A bell rang somewhere in the hotel. Hannay came in and told her that there was luncheon in the sitting-room. She shook her head. He put his hand on her shoulder and spoke to her as if she had been a child. She must eat, he said; she would be no good if she did not eat. She got up and followed him. She ate and drank whatever he gave her. Then she went back to her husband, and watched beside him while the nurse went to her meal. The terrible thing was that she could do nothing for him. She could only wait and watch. The nurse came back in half an hour, and they sat there together, all the afternoon, one on each side of the bed, waiting and watching.

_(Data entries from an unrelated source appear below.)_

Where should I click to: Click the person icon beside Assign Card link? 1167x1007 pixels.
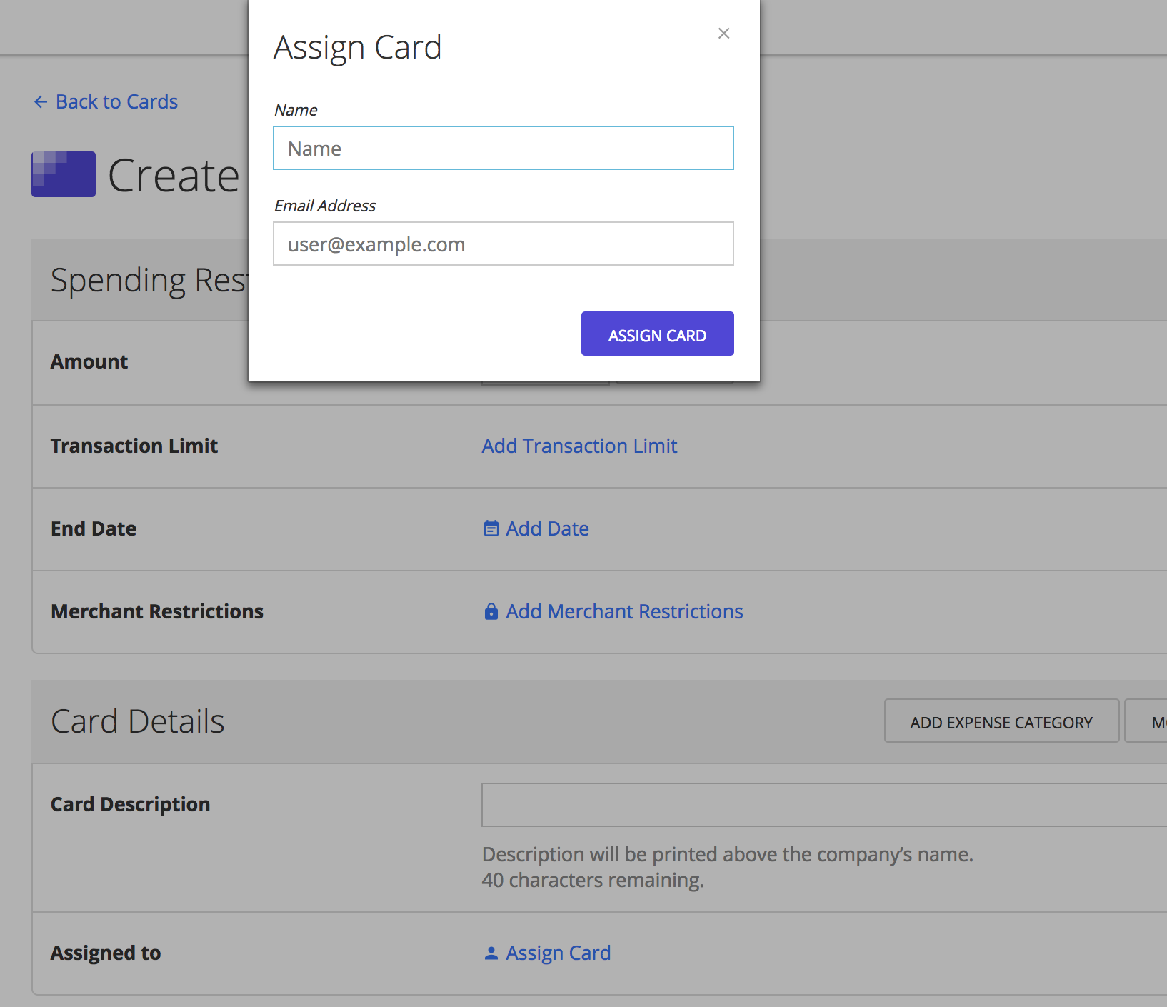[491, 953]
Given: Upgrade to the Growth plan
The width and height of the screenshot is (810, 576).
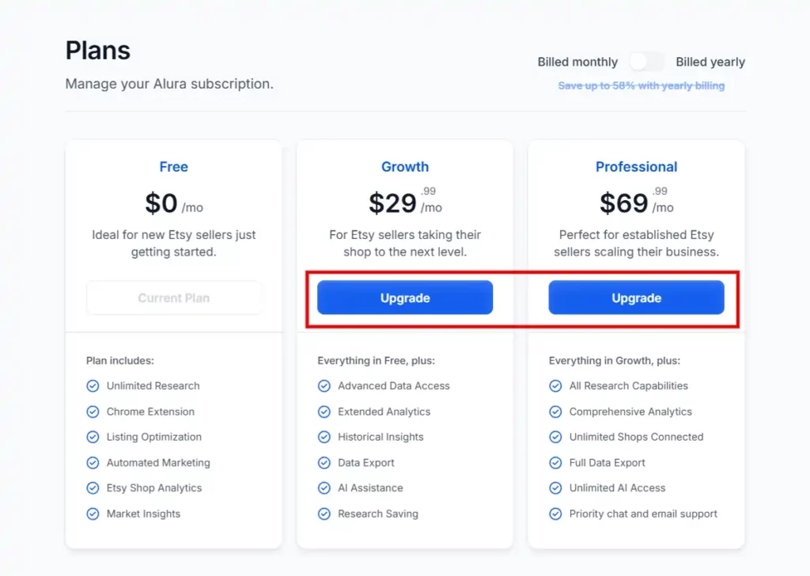Looking at the screenshot, I should pos(404,297).
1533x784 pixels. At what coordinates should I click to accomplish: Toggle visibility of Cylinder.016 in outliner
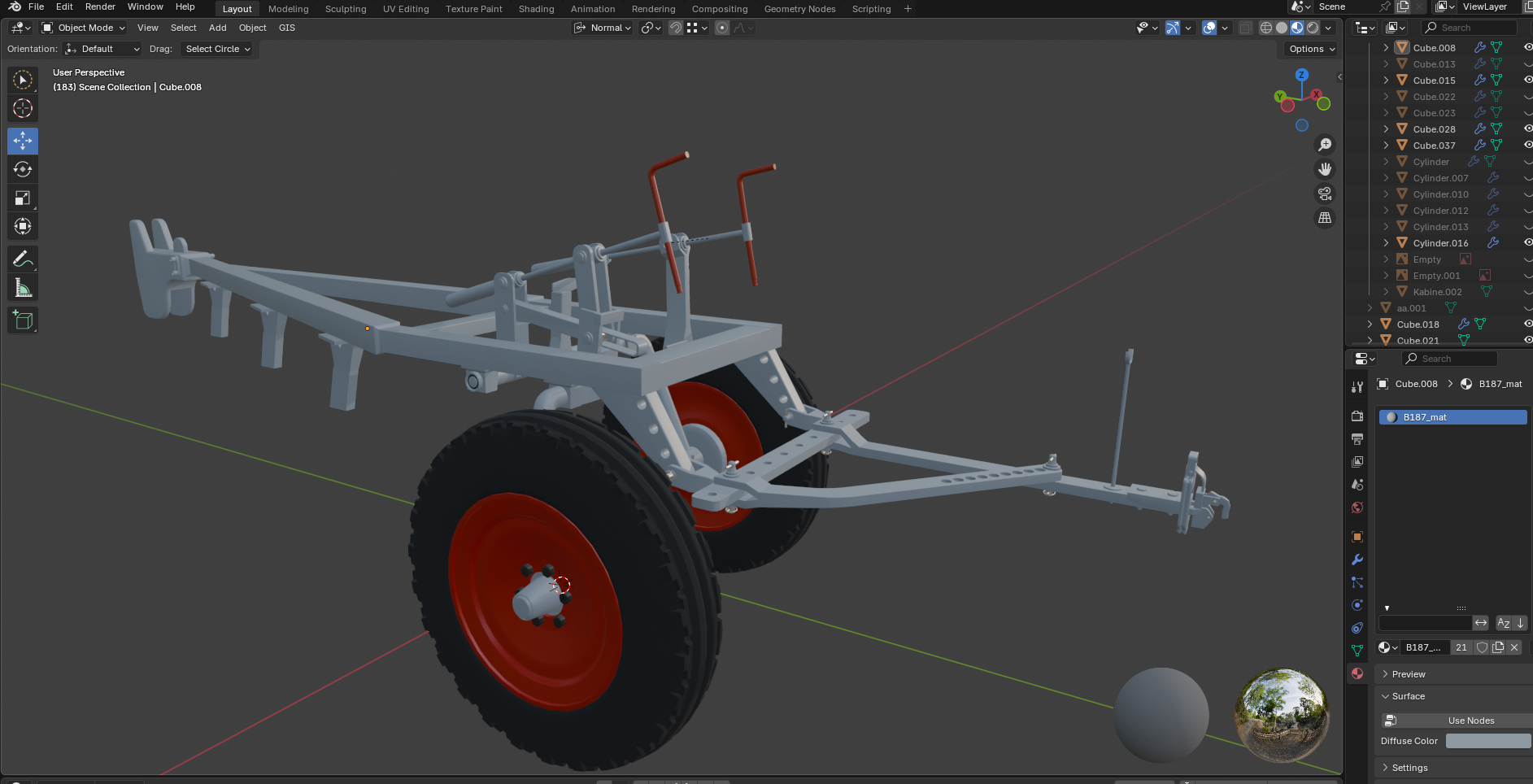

Towards evening the doctor, who had come at midnight and in the morning, came again. He looked at Anne keenly and kindly, and his manner seemed to her to say that there was no hope. He made experiments. He brought a lighted candle and held it to the patient’s eyes, and said that the pupils were still contracted. The nurse said nothing. She looked at Anne and she looked at the doctor, and when he went away, she made a sign to Anne to keep back while she followed him. Anne heard them talking together in low voices outside the door, and her heart ached with fear of what he would say to her presently.